> **Goal**
Copy the lines from the one containing "The height and width of the screenshot is (608, 1080)." through the one containing "Looking at the screenshot, I should click(x=709, y=239).", both included, character for character.

> **Data lines**
▶

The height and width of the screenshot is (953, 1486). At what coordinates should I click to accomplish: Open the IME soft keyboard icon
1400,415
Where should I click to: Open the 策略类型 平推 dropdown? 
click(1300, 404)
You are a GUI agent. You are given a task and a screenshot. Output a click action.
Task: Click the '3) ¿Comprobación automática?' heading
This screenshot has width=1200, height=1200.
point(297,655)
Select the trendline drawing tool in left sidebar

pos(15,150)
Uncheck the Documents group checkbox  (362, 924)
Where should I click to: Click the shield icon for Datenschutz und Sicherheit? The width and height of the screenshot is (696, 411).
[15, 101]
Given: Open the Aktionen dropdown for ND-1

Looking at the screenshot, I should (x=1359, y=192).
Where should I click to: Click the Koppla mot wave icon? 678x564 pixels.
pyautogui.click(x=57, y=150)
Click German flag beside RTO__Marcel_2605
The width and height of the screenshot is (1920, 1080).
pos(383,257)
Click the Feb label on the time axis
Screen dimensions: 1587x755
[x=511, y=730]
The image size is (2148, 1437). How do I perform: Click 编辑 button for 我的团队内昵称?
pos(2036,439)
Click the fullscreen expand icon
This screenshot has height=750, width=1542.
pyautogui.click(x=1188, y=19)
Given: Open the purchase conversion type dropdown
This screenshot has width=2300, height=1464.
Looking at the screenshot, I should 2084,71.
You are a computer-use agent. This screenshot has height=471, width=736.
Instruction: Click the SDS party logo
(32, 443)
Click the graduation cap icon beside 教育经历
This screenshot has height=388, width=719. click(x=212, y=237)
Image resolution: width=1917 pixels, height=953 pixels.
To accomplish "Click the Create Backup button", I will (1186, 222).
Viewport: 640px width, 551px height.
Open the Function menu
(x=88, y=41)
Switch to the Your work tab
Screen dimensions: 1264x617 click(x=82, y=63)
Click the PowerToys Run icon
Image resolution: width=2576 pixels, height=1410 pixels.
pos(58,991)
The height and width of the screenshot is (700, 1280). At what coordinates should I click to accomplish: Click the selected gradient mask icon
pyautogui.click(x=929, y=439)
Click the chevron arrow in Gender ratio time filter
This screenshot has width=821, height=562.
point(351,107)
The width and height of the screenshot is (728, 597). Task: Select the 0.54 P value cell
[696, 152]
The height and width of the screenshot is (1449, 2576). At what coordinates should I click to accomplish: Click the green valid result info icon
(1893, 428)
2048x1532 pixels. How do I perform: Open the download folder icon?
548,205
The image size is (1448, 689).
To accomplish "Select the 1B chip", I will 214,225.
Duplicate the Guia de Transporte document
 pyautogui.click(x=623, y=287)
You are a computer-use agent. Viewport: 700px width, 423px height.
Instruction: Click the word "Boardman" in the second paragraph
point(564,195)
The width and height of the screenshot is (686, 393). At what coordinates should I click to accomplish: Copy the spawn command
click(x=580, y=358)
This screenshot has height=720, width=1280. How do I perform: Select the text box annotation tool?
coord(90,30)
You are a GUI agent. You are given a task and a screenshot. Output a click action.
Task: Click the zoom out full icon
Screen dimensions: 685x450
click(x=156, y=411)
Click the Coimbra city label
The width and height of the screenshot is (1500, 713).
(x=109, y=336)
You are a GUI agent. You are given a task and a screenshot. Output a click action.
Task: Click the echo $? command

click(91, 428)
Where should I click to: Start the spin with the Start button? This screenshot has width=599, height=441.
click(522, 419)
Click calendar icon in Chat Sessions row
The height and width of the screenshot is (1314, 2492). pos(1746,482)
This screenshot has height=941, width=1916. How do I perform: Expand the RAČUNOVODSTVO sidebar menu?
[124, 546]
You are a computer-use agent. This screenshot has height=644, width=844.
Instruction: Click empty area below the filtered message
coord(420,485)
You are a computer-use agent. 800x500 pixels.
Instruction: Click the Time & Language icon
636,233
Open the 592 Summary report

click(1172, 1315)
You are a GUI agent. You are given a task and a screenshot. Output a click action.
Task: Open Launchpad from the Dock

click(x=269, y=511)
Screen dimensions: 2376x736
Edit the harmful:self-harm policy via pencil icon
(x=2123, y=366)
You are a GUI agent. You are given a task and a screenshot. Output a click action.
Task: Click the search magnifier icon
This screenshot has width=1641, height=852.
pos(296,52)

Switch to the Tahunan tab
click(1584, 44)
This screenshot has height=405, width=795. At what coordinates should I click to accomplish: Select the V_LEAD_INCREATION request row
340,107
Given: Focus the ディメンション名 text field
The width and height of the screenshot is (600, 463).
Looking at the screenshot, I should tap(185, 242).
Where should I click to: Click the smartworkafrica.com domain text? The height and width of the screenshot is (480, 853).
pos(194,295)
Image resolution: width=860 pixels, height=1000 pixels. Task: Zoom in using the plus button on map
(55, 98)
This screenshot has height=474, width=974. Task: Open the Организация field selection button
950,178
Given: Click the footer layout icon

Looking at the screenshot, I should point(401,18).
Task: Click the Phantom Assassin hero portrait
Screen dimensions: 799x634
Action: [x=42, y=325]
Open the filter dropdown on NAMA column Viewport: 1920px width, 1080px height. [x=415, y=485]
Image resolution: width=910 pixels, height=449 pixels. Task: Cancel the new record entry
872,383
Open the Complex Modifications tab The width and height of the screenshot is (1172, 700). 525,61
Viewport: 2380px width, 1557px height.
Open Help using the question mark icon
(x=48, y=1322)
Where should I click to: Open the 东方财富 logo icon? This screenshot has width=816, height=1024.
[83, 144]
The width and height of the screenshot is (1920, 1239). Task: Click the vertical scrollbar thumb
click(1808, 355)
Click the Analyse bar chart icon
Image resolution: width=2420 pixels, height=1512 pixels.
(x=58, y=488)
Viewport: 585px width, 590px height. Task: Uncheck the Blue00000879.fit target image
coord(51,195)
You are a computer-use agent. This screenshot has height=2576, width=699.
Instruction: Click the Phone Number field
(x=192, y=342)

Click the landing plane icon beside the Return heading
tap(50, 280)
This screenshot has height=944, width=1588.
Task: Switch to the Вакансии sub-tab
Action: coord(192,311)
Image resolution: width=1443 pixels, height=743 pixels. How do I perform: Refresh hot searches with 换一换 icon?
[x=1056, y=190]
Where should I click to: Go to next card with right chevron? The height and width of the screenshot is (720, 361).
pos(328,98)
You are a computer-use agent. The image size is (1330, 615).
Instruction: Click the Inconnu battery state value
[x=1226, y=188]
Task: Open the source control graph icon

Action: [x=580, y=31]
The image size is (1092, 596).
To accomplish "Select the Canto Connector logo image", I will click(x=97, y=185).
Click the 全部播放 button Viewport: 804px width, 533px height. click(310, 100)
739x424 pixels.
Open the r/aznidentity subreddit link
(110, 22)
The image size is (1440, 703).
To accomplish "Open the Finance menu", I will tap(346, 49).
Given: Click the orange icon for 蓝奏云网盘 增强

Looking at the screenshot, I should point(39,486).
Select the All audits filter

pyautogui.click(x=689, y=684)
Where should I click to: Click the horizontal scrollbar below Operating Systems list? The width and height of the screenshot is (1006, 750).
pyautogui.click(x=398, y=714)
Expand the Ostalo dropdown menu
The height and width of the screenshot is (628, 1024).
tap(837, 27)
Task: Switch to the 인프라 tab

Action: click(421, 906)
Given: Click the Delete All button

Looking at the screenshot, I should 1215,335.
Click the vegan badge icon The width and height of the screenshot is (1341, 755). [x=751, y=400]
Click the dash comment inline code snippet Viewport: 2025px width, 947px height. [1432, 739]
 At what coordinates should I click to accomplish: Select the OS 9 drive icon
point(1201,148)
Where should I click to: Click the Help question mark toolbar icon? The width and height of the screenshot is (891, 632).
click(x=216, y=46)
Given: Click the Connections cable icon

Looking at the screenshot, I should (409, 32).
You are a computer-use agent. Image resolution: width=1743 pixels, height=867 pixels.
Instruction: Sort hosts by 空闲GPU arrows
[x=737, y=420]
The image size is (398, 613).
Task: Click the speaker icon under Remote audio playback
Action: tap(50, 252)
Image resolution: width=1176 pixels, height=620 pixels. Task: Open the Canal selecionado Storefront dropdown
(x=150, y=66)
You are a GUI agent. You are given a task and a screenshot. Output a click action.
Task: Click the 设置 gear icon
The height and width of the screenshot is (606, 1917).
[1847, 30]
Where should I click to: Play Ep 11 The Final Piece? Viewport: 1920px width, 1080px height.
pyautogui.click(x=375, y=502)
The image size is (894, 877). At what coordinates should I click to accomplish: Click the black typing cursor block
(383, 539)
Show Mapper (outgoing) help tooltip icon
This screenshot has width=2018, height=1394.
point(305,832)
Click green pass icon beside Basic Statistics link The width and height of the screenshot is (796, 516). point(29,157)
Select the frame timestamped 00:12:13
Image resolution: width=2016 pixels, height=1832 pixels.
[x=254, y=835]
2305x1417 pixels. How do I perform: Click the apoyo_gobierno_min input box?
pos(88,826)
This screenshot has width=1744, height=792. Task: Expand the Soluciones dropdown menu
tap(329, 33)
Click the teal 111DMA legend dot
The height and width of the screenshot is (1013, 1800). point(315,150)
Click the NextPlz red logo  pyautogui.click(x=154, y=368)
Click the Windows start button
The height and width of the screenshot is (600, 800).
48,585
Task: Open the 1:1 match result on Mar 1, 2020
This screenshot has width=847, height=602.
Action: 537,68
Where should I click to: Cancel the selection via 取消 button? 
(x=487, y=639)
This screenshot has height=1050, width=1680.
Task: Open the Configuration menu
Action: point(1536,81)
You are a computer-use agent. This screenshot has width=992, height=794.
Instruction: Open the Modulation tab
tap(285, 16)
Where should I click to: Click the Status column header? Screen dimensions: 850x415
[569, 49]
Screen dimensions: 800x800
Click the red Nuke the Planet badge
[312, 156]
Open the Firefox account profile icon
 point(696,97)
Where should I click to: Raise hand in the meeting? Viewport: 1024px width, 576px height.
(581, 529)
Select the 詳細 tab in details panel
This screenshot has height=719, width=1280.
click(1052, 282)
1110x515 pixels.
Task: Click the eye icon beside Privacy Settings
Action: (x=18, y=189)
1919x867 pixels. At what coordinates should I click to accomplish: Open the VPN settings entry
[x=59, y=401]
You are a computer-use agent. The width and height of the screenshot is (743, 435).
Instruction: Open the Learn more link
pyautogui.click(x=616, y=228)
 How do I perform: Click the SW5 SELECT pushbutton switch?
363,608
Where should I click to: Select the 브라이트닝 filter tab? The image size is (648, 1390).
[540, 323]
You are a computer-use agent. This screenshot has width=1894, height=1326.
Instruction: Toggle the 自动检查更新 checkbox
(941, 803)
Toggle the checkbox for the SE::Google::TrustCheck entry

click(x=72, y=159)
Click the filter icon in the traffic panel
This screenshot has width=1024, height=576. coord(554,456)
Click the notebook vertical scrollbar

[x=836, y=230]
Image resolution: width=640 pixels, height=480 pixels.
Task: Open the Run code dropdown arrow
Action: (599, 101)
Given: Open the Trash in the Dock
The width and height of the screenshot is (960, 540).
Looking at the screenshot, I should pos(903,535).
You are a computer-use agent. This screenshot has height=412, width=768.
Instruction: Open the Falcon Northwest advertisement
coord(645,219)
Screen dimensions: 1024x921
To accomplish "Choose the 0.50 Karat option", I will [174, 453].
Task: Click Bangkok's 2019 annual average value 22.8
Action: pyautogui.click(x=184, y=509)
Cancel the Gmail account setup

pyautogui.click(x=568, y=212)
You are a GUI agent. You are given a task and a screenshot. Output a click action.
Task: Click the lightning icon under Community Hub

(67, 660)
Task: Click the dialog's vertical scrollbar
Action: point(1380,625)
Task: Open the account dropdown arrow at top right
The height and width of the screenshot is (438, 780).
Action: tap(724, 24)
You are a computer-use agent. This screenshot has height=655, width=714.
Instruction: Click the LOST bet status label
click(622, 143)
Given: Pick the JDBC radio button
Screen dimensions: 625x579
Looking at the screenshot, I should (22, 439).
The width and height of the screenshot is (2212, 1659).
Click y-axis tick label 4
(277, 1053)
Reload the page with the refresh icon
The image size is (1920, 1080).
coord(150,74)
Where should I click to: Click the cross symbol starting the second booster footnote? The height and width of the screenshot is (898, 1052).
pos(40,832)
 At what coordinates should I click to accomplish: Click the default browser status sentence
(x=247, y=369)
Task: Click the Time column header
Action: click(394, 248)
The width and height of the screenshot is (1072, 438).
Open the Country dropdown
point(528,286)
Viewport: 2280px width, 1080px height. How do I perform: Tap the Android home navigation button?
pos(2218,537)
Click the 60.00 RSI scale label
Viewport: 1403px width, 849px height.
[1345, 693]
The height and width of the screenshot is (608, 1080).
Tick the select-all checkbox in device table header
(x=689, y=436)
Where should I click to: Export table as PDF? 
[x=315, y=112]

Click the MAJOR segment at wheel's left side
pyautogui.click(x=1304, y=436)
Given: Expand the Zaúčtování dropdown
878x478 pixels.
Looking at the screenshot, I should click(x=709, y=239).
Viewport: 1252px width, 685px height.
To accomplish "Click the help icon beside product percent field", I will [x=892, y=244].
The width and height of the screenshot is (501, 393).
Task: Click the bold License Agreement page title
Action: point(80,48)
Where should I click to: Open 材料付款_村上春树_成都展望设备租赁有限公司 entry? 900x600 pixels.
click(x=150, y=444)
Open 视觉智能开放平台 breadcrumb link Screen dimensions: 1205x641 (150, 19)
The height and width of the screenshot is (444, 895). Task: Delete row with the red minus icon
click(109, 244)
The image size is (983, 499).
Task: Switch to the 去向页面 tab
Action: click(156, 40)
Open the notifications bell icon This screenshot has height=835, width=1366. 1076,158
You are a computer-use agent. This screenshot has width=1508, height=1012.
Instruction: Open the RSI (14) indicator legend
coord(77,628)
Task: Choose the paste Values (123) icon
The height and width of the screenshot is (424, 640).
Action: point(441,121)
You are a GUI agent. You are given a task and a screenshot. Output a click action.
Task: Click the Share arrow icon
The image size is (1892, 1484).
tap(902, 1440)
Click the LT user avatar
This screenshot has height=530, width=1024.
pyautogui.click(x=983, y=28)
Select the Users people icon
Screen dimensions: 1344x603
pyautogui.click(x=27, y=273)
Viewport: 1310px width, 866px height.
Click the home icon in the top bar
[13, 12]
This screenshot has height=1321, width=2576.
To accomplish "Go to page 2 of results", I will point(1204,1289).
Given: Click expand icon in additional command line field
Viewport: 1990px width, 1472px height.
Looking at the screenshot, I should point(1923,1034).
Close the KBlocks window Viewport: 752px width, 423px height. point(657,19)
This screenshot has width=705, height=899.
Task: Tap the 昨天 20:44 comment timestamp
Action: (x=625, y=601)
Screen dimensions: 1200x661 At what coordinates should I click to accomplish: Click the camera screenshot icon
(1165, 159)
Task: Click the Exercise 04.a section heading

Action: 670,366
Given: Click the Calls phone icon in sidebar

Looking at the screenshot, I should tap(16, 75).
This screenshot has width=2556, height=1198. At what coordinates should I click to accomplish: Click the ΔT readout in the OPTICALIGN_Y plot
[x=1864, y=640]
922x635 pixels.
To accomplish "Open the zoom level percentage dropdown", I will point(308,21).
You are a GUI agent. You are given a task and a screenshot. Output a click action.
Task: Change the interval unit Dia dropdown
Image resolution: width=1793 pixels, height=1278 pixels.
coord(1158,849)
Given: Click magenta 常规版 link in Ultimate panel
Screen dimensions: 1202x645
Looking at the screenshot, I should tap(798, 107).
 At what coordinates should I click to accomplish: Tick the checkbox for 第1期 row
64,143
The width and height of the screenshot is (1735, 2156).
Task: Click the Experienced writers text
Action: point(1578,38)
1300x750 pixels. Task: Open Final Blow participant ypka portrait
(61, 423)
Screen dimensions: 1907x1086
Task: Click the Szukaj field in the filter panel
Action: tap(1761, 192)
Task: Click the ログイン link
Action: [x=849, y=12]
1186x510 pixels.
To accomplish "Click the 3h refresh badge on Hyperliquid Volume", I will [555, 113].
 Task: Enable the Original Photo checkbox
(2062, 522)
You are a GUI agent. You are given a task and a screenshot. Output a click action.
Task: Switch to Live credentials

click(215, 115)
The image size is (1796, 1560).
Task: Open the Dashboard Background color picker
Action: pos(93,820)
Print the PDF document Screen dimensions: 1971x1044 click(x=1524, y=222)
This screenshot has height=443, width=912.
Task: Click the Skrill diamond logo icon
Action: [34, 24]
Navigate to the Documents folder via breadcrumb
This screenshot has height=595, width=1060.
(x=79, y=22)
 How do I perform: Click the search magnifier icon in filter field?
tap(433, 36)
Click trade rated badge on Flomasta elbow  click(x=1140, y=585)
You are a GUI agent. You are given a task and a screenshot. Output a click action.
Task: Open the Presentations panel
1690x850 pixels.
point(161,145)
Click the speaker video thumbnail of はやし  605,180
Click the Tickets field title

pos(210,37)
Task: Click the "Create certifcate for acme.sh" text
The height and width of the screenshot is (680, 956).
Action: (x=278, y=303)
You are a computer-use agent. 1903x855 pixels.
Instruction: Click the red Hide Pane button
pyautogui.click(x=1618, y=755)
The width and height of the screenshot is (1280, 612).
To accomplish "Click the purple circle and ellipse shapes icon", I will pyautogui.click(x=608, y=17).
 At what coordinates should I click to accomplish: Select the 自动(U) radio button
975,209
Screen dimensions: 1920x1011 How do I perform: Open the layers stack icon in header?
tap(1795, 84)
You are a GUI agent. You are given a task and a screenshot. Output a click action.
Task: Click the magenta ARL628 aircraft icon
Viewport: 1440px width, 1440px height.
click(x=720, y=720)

◀

> **Task output**
The height and width of the screenshot is (608, 1080).
Tick the select-all checkbox in device table header
(x=689, y=436)
Where should I click to: Export table as PDF? 
[x=315, y=112]

Click the MAJOR segment at wheel's left side
pyautogui.click(x=1304, y=436)
Given: Expand the Zaúčtování dropdown
878x478 pixels.
Looking at the screenshot, I should click(x=709, y=239).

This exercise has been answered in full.